Work task: All lines from the one containing "You are a computer-use" through the end of the material below are to be printed exactly, both ends included, minus pictures.

-- Opening Marker --

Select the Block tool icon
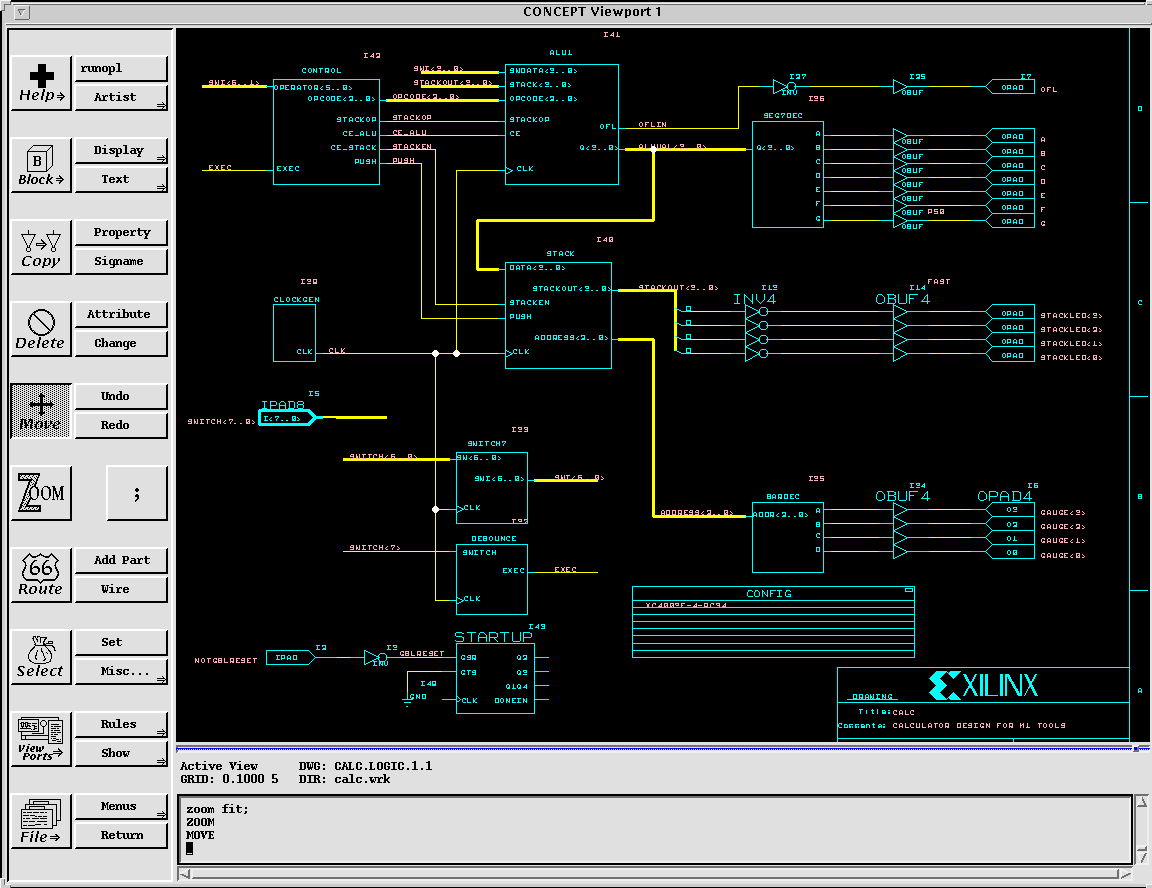Image resolution: width=1152 pixels, height=888 pixels. point(41,166)
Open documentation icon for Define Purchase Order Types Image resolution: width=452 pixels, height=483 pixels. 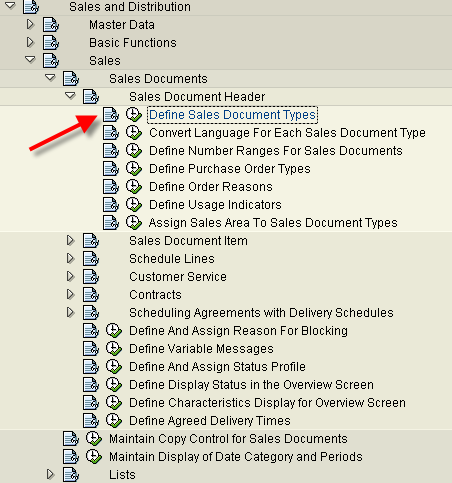[x=111, y=169]
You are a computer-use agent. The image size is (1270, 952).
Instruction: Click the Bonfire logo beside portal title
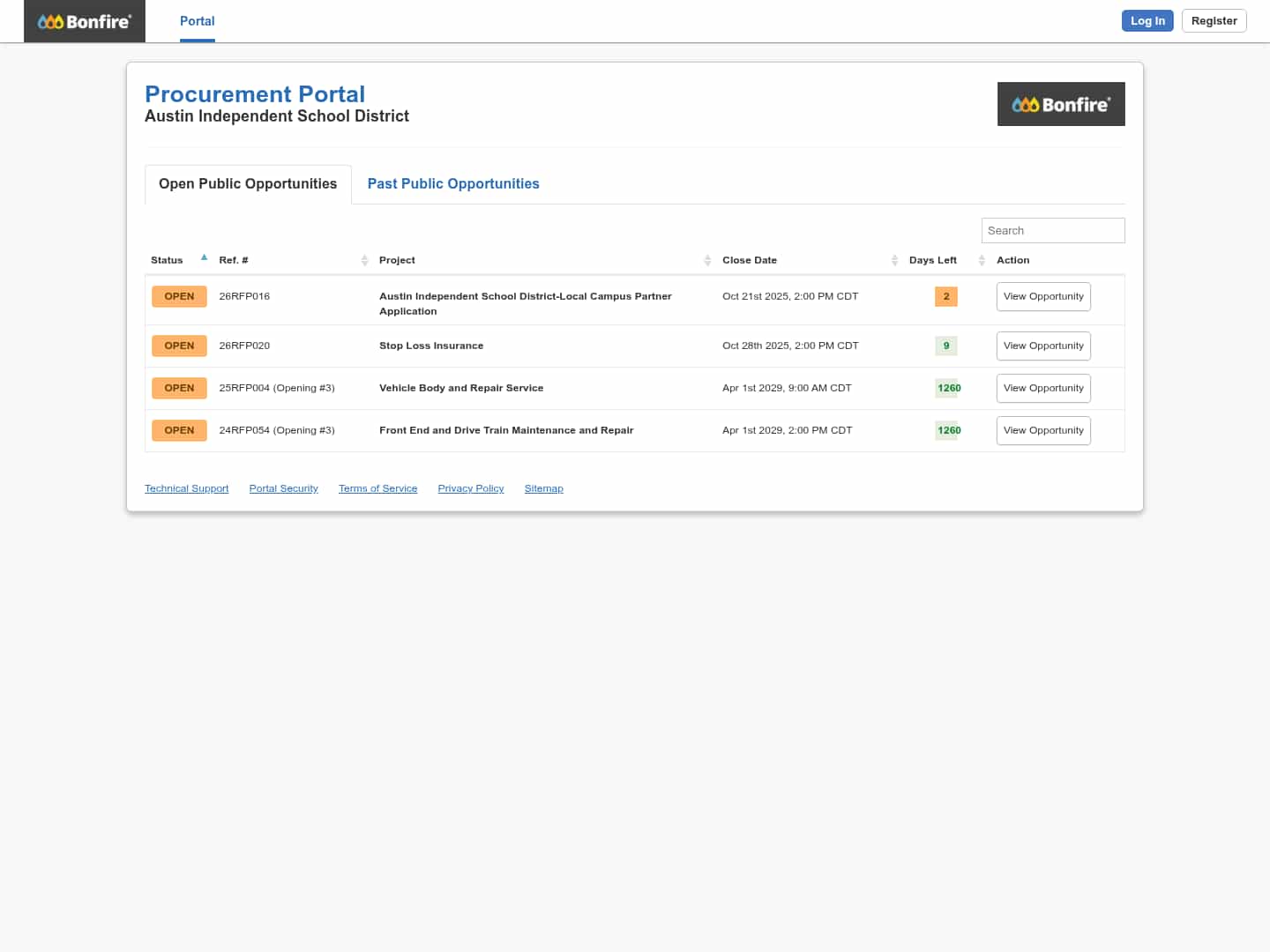coord(1060,104)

-- Closing Marker --

Answer to the problem:
You are a computer-use agent. The image size is (1270, 952).
Instruction: Click the Bonfire logo beside portal title
coord(1060,104)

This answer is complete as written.